Relaxation? What’s that when you’re a mum? I almost think it’s insulting when someone tells me to… just relax. Um, hello? I’m a mum of two kids, I have another on the way, I have a household to run, to clean, to mend, to maintain. I have groceries to buy, food to cook, washing that needs washing, drying, sorting. There’s no time to relax!
Ok, so we all know when you’re a mum the chances of booking in a weekly (or even yearly) massage or spa treatment are pretty bloody slim (unless you’re an A list celebrity with a nanny perhaps!).
But that doesn’t mean you can’t create your own little relaxation hour at home one night a week when the kids are in bed. Yes, there will be things that need doing but these things won’t get done productively if you don’t take some R&R and you don’t sleep well. Just like a car, we need a service at least one night a week (and the type of service we need isn’t the naughty kind that hubby might be thinking…thank you very much!).
As a mum, taking time out is very important to our health and wellbeing because we all know if the captain goes down the whole ship sinks with her (or however the saying goes).
It’s important, that even just once a week, you take an hour to at least try to relax and switch off your brain, listen to your mind, body and spirit and connect with all three again after a crazy “mama life” day/week. It will help you prepare for a good night sleep, which will then prepare you to face the daily grind / morning mayhem / school drop off / toddler birthday party / work meeting / grocery shopping / housework / pre–schooler tantrum etc… tomorrow.

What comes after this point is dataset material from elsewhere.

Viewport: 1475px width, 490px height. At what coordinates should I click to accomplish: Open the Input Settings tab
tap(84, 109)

Winding down after a manic day (or week) is the key to balancing the way we can properly nurture others and successfully take care of ourselves. We need a break too! Even if it is only for one hour!
Here are my tips for including a “relax hour” one night a week;
1. Choose a night and time that best suits you to fit in the hour session and stick to it. No ifs, buts, or maybes!

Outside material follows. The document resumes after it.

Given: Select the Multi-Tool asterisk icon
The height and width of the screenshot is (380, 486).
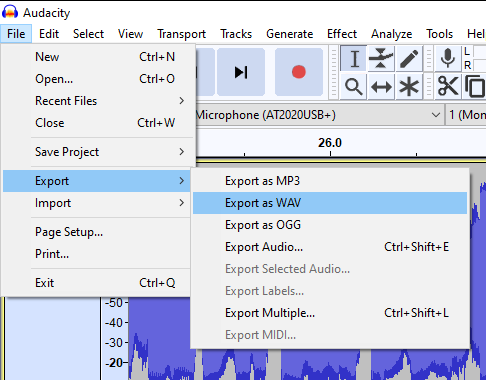Looking at the screenshot, I should [x=409, y=87].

2. On that night resist the temptation to sit on the couch and watch TV and instead head to the bathroom.
3. Turn off ALL technology, i.e., TV, iPad, computer, phone (unless you need your phone to play some relaxation music).
4. Light some fragrant candles in your bathroom and turn off the main lights. You will need enough candles to light up the bathroom dimly.
5. Pop on some relaxation music. Make a playlist of some soothing tunes. My faves include Little Chief by Xavier Rudd, Bones by Josh Record and Wait by Patrick James. Again, be sure to make a new relaxation playlist, I soon learnt my lesson after “Do You Want to Build a Snowman” came on suddenly during a shuffle one night and totally ruined my Zen. Another option is to download the Pandora App and put on a relaxation station, I love Spa Radio; it takes me to another world!
6. Hop into the shower or the bath. Personally I prefer the running water in the shower, it helps me let go of tension easier. Sprinkle in some salts if you’re having a bath or if in the shower lather on some exfoliate.
7. Once finished (after taking your time!), get dry and moisturise everywhere. Keep the lights off, the candles burning and the music on and moisturize your entire body with something that smells like a day spa. My moisturizer reminds me of past pamper trips to Endota Spa (pre kids of course! Why did I need one then, I do not know!).
8. Pop on your fave comfy PJs, switch on a lamp in the bedroom (don’t forget to blow out the candles in the bathroom!) and keep the relaxation music going while you pour yourself a cup of evening tea or any herbal tea and slide into bed.
9. Then, just sit for a while. I know it’s hard to imagine just sitting and doing nothing, no phone, no Tv, just sitting, but I promise it can be done! Just enjoy the music while you sip on your tea and let go of the day… ready to start a fresh tomorrow. You could even pop on the Smiling Mind app and do a little meditation if you wish. Mindfulness is a powerful tool for the busy mama!
10. If you do have a lot on your mind and still can’t seem to switch off (which to be honest would be most of us) write a “to do list” so all the tasks you have still on your mind can leave your brain and don’t have to think about them anyway. Then finally, lay down, snuggle up, shut your eyes and drift off to sleep using a technique I learnt in pregnancy yoga which involves focusing on different parts of your body from your tips of your toes to the top of your head (Smiling Mind can help you with this too). Follow your focus all the way through each part of your body, tensing and then letting go until you drift off to sleep.
I know – since adding this ritual to my weekly routine – I have felt better prepared for the day ahead and, if nothing else, my skin is super soft from the lathers of extra moisturizer!
After all, what mama doesn’t deserve a pamper (even if it is DIY!).